4. Новое значение свидетельствования. Но есть в истории преступления, о которых нет ни исторических, ни архивных документов. Джудит Батлер ввела в оборот понятие «нормативного насилия» для обозначения властных отношений, в которых формы одностороннего насилия оказываются не только возможными, но и считаются естественным, так что никому не нужно оправдываться. Это касается прежде всего преступлений, связанных с колониализмом и рабовладением, то есть такими формами эксплуатации и истребления, которые в период совершения преступлений воспринимались как само собой разумеющиеся и не нуждающиеся в объяснениях. Однако там, где отсутствуют архивы, существует другой источник правды, а именно голоса жертв, веками остававшиеся не услышанными. Самым большим архивом страданий чернокожих в США является джаз, который занял центральное место в американской культуре, но так и не получил признания как законного свидетельства. Мы говорим сегодня об этих голосах как об «устных свидетельствах». Они подтверждают исторические травмы, о которых нет письменных источников. Ныне устные свидетельства (testimony) также нашли доступ в историческую науку.

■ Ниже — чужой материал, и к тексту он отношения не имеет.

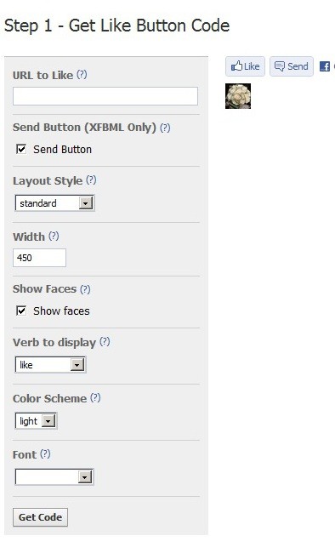This screenshot has height=553, width=335.
Task: Click the Send button in the preview
Action: click(292, 66)
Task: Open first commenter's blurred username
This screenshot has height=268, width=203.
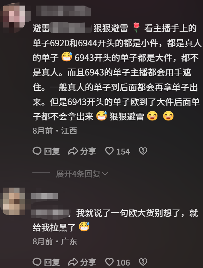Action: (63, 11)

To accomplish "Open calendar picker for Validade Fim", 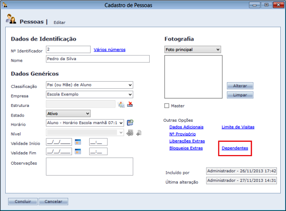I will [x=78, y=152].
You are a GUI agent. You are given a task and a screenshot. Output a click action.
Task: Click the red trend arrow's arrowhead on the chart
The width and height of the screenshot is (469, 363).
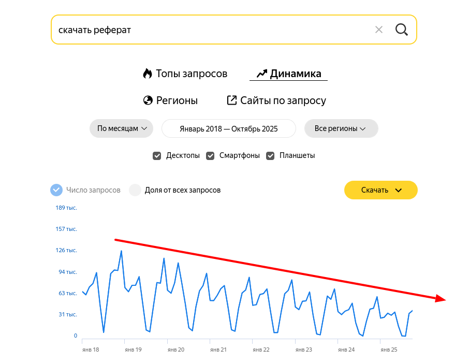(x=441, y=298)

5. Новая мемориальная культура диалогична. Это отличает ее от национальной памяти, которая традиционно монологична. Существенную роль играет при этом не только гордость. Повышенная сосредоточенность на жертвенных эпизодах собственной истории исключает для нее возможность стать формой духовного самоотчета и ответственности, к которым призывает Хёйзинга, и позволяет «забыть» о собственной вине. Логика национальной памяти определялась и определяется дефицитом места: собственные страдания занимают обычно очень много места и вытесняют страдания, которые были причинены другим. Историк Марк Блох сравнил однажды национальные памяти с «диалогом глухих, которые невпопад отвечают на вопросы друг друга». Но в Европейском союзе национальные памяти больше не изолированы, они неразрывно связаны с памятью соседей. Политические и культурные рамки ЕС сделали уже многое для того, чтобы национальные памяти стали более восприимчивыми друг к другу, более чуткими к собственной вине и к страданиям других. Вместе с тем также справедливо и иное: если монологизм национальной памяти вновь укрепится, европейская интеграция не сможет развиваться дальше.